# start of MATERIAL FOR THIS TASK
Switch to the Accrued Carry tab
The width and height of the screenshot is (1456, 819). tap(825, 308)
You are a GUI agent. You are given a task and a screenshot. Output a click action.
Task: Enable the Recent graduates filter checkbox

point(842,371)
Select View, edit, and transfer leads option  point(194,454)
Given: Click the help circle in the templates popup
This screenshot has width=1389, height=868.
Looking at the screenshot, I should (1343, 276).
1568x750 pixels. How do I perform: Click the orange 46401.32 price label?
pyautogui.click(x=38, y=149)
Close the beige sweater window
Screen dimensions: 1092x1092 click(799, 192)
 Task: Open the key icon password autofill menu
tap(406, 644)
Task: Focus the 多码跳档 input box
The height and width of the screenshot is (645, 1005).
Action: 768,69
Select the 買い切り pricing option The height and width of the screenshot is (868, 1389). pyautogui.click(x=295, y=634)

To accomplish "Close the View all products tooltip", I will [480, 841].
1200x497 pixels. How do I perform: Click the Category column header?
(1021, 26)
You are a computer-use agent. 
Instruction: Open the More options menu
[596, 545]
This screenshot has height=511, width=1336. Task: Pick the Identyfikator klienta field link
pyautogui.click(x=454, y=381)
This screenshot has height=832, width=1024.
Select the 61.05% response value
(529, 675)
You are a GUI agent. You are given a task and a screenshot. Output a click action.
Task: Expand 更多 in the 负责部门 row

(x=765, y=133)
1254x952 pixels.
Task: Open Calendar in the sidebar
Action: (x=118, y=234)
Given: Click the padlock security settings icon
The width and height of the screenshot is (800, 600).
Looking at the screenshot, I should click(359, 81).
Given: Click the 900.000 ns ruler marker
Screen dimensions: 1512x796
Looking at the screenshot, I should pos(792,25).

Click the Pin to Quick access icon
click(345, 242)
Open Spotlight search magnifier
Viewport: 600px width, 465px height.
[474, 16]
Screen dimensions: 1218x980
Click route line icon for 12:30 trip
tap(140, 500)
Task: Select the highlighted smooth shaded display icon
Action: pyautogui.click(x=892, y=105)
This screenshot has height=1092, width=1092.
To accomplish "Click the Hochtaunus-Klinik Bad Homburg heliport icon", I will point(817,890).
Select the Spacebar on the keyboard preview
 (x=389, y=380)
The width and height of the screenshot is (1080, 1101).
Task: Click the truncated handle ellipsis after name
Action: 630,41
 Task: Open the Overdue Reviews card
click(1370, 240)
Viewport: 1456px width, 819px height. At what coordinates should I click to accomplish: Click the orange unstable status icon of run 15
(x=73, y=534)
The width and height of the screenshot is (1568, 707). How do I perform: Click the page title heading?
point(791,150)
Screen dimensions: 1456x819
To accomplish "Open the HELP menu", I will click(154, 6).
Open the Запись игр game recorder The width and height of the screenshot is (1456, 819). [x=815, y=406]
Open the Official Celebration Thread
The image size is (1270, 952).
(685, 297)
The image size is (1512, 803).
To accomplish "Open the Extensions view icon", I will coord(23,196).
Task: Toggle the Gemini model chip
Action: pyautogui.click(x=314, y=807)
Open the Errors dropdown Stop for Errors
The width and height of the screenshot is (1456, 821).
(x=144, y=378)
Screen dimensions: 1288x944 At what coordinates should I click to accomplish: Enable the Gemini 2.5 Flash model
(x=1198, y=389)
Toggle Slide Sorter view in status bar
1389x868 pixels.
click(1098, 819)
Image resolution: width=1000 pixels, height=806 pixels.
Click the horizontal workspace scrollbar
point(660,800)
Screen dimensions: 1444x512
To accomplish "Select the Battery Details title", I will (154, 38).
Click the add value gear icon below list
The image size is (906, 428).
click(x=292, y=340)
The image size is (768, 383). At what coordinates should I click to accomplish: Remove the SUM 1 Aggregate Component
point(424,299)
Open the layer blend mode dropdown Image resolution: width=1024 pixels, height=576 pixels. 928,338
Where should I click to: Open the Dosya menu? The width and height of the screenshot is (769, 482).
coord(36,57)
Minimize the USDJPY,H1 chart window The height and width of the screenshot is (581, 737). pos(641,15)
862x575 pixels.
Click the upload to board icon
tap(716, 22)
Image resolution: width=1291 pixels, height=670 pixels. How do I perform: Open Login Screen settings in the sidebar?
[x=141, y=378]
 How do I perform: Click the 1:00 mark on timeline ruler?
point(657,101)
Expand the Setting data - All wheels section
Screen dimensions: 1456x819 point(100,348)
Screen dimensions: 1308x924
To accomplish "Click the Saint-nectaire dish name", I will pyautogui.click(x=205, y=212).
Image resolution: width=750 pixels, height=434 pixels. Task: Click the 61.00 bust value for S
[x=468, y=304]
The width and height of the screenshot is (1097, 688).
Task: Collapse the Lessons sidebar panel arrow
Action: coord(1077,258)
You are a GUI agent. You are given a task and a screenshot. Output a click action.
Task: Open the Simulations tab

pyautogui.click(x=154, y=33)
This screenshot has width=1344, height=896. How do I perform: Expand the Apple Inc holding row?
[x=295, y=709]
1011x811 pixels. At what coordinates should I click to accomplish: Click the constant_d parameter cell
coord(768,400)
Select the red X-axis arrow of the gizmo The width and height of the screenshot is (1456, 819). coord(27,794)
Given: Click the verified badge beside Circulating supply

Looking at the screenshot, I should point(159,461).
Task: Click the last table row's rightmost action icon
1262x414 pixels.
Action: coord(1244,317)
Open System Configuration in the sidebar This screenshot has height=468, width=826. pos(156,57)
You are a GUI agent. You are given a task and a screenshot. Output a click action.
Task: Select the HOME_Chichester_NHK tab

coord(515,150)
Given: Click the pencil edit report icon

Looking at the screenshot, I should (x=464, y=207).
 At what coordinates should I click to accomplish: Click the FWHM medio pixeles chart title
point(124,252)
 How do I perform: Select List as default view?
# end of MATERIAL FOR THIS TASK
*WHAT IS NEEDED:* Recast every line of the data above as a JSON list of strings, one string per line, leaving out blank lines.

*FINAL ANSWER:*
[
  "Switch to the Accrued Carry tab",
  "The width and height of the screenshot is (1456, 819). tap(825, 308)",
  "You are a GUI agent. You are given a task and a screenshot. Output a click action.",
  "Task: Enable the Recent graduates filter checkbox",
  "point(842,371)",
  "Select View, edit, and transfer leads option  point(194,454)",
  "Given: Click the help circle in the templates popup",
  "This screenshot has width=1389, height=868.",
  "Looking at the screenshot, I should (1343, 276).",
  "1568x750 pixels. How do I perform: Click the orange 46401.32 price label?",
  "pyautogui.click(x=38, y=149)",
  "Close the beige sweater window",
  "Screen dimensions: 1092x1092 click(799, 192)",
  " Task: Open the key icon password autofill menu",
  "tap(406, 644)",
  "Task: Focus the 多码跳档 input box",
  "The height and width of the screenshot is (645, 1005).",
  "Action: 768,69",
  "Select the 買い切り pricing option The height and width of the screenshot is (868, 1389). pyautogui.click(x=295, y=634)",
  "To accomplish \"Close the View all products tooltip\", I will [480, 841].",
  "1200x497 pixels. How do I perform: Click the Category column header?",
  "(1021, 26)",
  "You are a computer-use agent. ",
  "Instruction: Open the More options menu",
  "[596, 545]",
  "This screenshot has height=511, width=1336. Task: Pick the Identyfikator klienta field link",
  "pyautogui.click(x=454, y=381)",
  "This screenshot has height=832, width=1024.",
  "Select the 61.05% response value",
  "(529, 675)",
  "You are a GUI agent. You are given a task and a screenshot. Output a click action.",
  "Task: Expand 更多 in the 负责部门 row",
  "(x=765, y=133)",
  "1254x952 pixels.",
  "Task: Open Calendar in the sidebar",
  "Action: (x=118, y=234)",
  "Given: Click the padlock security settings icon",
  "The width and height of the screenshot is (800, 600).",
  "Looking at the screenshot, I should click(359, 81).",
  "Given: Click the 900.000 ns ruler marker",
  "Screen dimensions: 1512x796",
  "Looking at the screenshot, I should pos(792,25).",
  "Click the Pin to Quick access icon",
  "click(345, 242)",
  "Open Spotlight search magnifier",
  "Viewport: 600px width, 465px height.",
  "[474, 16]",
  "Screen dimensions: 1218x980",
  "Click route line icon for 12:30 trip",
  "tap(140, 500)",
  "Task: Select the highlighted smooth shaded display icon",
  "Action: pyautogui.click(x=892, y=105)",
  "This screenshot has height=1092, width=1092.",
  "To accomplish \"Click the Hochtaunus-Klinik Bad Homburg heliport icon\", I will point(817,890).",
  "Select the Spacebar on the keyboard preview",
  " (x=389, y=380)",
  "The width and height of the screenshot is (1080, 1101).",
  "Task: Click the truncated handle ellipsis after name",
  "Action: 630,41",
  " Task: Open the Overdue Reviews card",
  "click(1370, 240)",
  "Viewport: 1456px width, 819px height. At what coordinates should I click to accomplish: Click the orange unstable status icon of run 15",
  "(x=73, y=534)",
  "The width and height of the screenshot is (1568, 707). How do I perform: Click the page title heading?",
  "point(791,150)",
  "Screen dimensions: 1456x819",
  "To accomplish \"Open the HELP menu\", I will click(154, 6).",
  "Open the Запись игр game recorder The width and height of the screenshot is (1456, 819). [x=815, y=406]",
  "Open the Official Celebration Thread",
  "The image size is (1270, 952).",
  "(685, 297)",
  "The image size is (1512, 803).",
  "To accomplish \"Open the Extensions view icon\", I will coord(23,196).",
  "Task: Toggle the Gemini model chip",
  "Action: pyautogui.click(x=314, y=807)",
  "Open the Errors dropdown Stop for Errors",
  "The width and height of the screenshot is (1456, 821).",
  "(x=144, y=378)",
  "Screen dimensions: 1288x944 At what coordinates should I click to accomplish: Enable the Gemini 2.5 Flash model",
  "(x=1198, y=389)",
  "Toggle Slide Sorter view in status bar",
  "1389x868 pixels.",
  "click(1098, 819)",
  "Image resolution: width=1000 pixels, height=806 pixels.",
  "Click the horizontal workspace scrollbar",
  "point(660,800)",
  "Screen dimensions: 1444x512",
  "To accomplish \"Select the Battery Details title\", I will (154, 38).",
  "Click the add value gear icon below list",
  "The image size is (906, 428).",
  "click(x=292, y=340)",
  "The image size is (768, 383). At what coordinates should I click to accomplish: Remove the SUM 1 Aggregate Component",
  "point(424,299)",
  "Open the layer blend mode dropdown Image resolution: width=1024 pixels, height=576 pixels. 928,338",
  "Where should I click to: Open the Dosya menu? The width and height of the screenshot is (769, 482).",
  "coord(36,57)",
  "Minimize the USDJPY,H1 chart window The height and width of the screenshot is (581, 737). pos(641,15)",
  "862x575 pixels.",
  "Click the upload to board icon",
  "tap(716, 22)",
  "Image resolution: width=1291 pixels, height=670 pixels. How do I perform: Open Login Screen settings in the sidebar?",
  "[x=141, y=378]",
  " How do I perform: Click the 1:00 mark on timeline ruler?",
  "point(657,101)",
  "Expand the Setting data - All wheels section",
  "Screen dimensions: 1456x819 point(100,348)",
  "Screen dimensions: 1308x924",
  "To accomplish \"Click the Saint-nectaire dish name\", I will pyautogui.click(x=205, y=212).",
  "Image resolution: width=750 pixels, height=434 pixels. Task: Click the 61.00 bust value for S",
  "[x=468, y=304]",
  "The width and height of the screenshot is (1097, 688).",
  "Task: Collapse the Lessons sidebar panel arrow",
  "Action: coord(1077,258)",
  "You are a GUI agent. You are given a task and a screenshot. Output a click action.",
  "Task: Open the Simulations tab",
  "pyautogui.click(x=154, y=33)",
  "This screenshot has width=1344, height=896. How do I perform: Expand the Apple Inc holding row?",
  "[x=295, y=709]",
  "1011x811 pixels. At what coordinates should I click to accomplish: Click the constant_d parameter cell",
  "coord(768,400)",
  "Select the red X-axis arrow of the gizmo The width and height of the screenshot is (1456, 819). coord(27,794)",
  "Given: Click the verified badge beside Circulating supply",
  "Looking at the screenshot, I should point(159,461).",
  "Task: Click the last table row's rightmost action icon",
  "1262x414 pixels.",
  "Action: coord(1244,317)",
  "Open System Configuration in the sidebar This screenshot has height=468, width=826. pos(156,57)",
  "You are a GUI agent. You are given a task and a screenshot. Output a click action.",
  "Task: Select the HOME_Chichester_NHK tab",
  "coord(515,150)",
  "Given: Click the pencil edit report icon",
  "Looking at the screenshot, I should (x=464, y=207).",
  " At what coordinates should I click to accomplish: Click the FWHM medio pixeles chart title",
  "point(124,252)",
  " How do I perform: Select List as default view?"
]